Example page from 2013 USYD iGEM wiki
Throughout the year we have tried to assemble our DCA-degrading pathway in a single Gibson Assembly reaction. An approach with which we had found some troubles. We believe that the strong constitutive expression of our operon, especially some of our larger parts such as the cytochrome p450,-ferredoxin-reductase cluster may actively harm the cells or be metabolically taxing, effectively create a positive selection pressure for misassembled Gibson inserts. With this one-shot approach, we had left no flexibility in the face of failure: because we’d designed our gBlocks to assemble all at once, when this failed we couldn’t assemble the genes in our pathway from parts.
Having learned the virtues of modularity and flexibility the hard way, we returned from the iGEM Asia Jamboree (2013) with half-complete designs for replacement gBlocks at the start and end of each gene with the BioBrick prefix and suffix respectively. These new gBlocks, along with our old intermediate gBlocks could be gibson assembled with the Registry’s shipping vector, pSB1C3 separately. Because we still suspected that our pathway, or parts of our pathway, might be toxic in E.coli we designed an inducible promoter system consisting of the Tetracycline resistance operon promoter preceded by a constitutive tetracycline repressor protein generator.
This approach would allow us to:
- use the more time-consuming but flexible of conventional BioBrick assembly.
- identify which, if any, genes present a toxic or metabolic burden to E. coli.
- characterise each gene individually to inform our model.
- optimise the order of genes in our pathway.
- submit all of our genes as individually characterised parts that might be used by others in any other projects or context.
We assembled the genes in our pathway individually from our new gBlocks, and screened colonies from the transformation of the Gibson Assembly reaction product. This meant we had generated clones containing the following constructs:
- An aldehyde dehydrogenase from Xanthobacter autotrophicus (aldA).
- The gene cluster containing cytochrome p450-ferredoxin-reductase from Polararomonas JS666 (p450).
- Our Tet-based inducible promoter system, inspired by a tetR sequence in the Registry (BBa_C0040), with our own additions including a native bi-directional Ptet promoter from TN10.
- Not the human liver alcohol dehydrogenase, adh1b2, because our supervisor forgot to order it! Oops!

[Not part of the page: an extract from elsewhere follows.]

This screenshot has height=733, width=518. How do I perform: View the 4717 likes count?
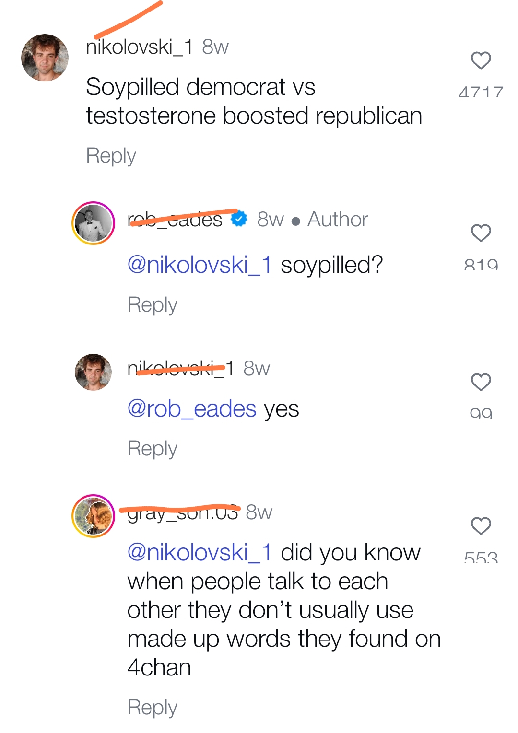tap(481, 92)
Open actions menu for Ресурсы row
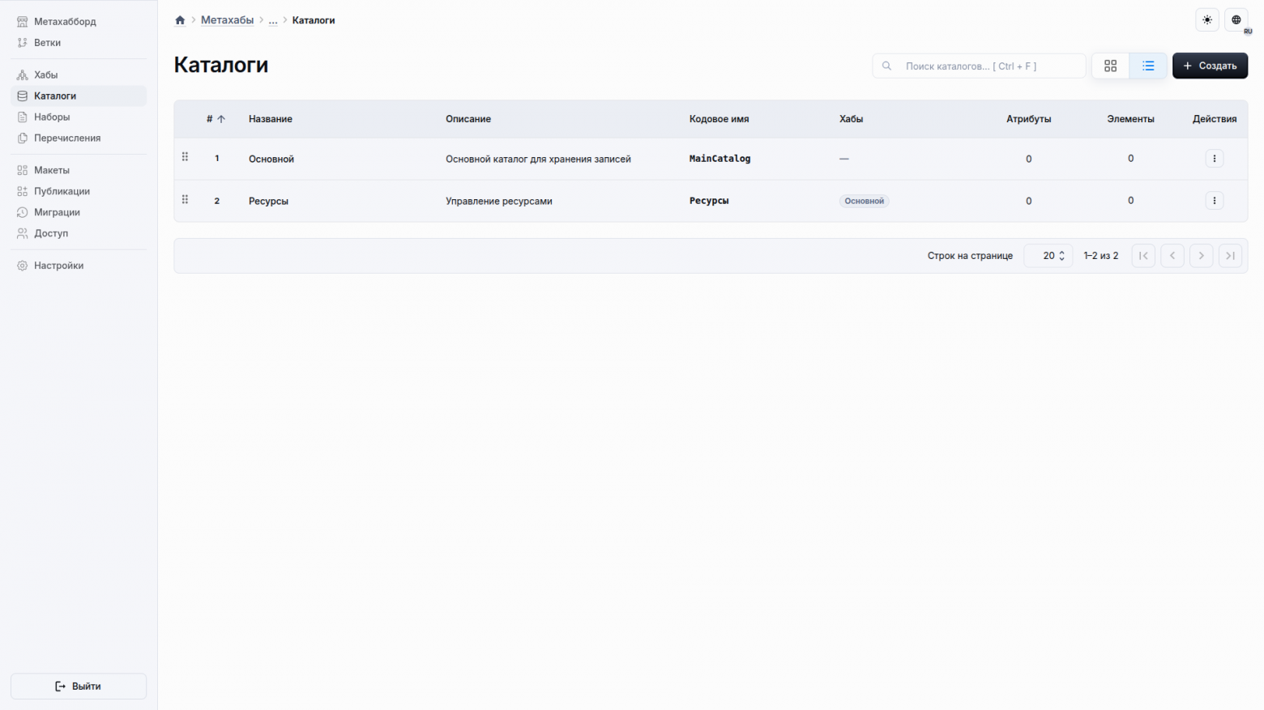Viewport: 1264px width, 710px height. pyautogui.click(x=1214, y=201)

The cytochrome p450-ferredoxin-reductase cluster transformants yielded comparatively fewer colonies than the other two. This may be the result of a more complex Gibson Assembly (five blocks compared to two or three). We generated more clones for screening by transforming more of the Gibson Assembly reaction product.
We genotypically screened around 40 colonies for each construct initially by junction PCR, followed by diagnostic digests of plasmid preparations of promising colonies.
We cloned our inducible promoter system in front of each transcriptional part (aldA and p450) and genotypically screened colonies by junction PCR and plasmid digest.
For the first time in our project, we used conventional BioBrick assembly to try to build our parts into a pathway, but also took advantage of the design process with gBlocks for rapid assembly. We introduced BioBrick-compatible RE sites in the beginning and end of specific parts, allowing two-way ligation into prefix and suffix regions of a BioBrick. This process makes the ligation reaction less efficient, in the sense that the host vector more frequently passes through the cloning process and is transformed amongst successful clones, but this process also saved us time.
This part catalyses the degradation of 1,2-dichloroethane (DCA) to chloracetaldehyde, releasing chloride ions. We performed a chloride assay on successfully screened clones of p450. We ran our experiment in triplicate and in the presence and absence of tetracycline to test the activity of p450 on DCA with our new tet-inducible promoter system. The results below are VERY fresh and require further confirmation, but look promising.
We have also attempted an ethene-epoxide assay to screen for activity of the monooxygenase on non-DCA substrates, but have not found reliable characterisation yet.
This part catalyses the degradation of the chloracetaldehyde to chloroacetate, but also has activity on acetaldehyde. Both chloracetaldehyde and acetaldehyde are cytotoxic. We tried to screen for the expression of aldA with an acetaldehyde inhibition assay by growing E. coli in the presence of acetaldehyde (at concentrations between 0-50mM), hoping to see some difference in the growth rate of our engineered cells carrying aldA. Again, the results below are fresh, but promising.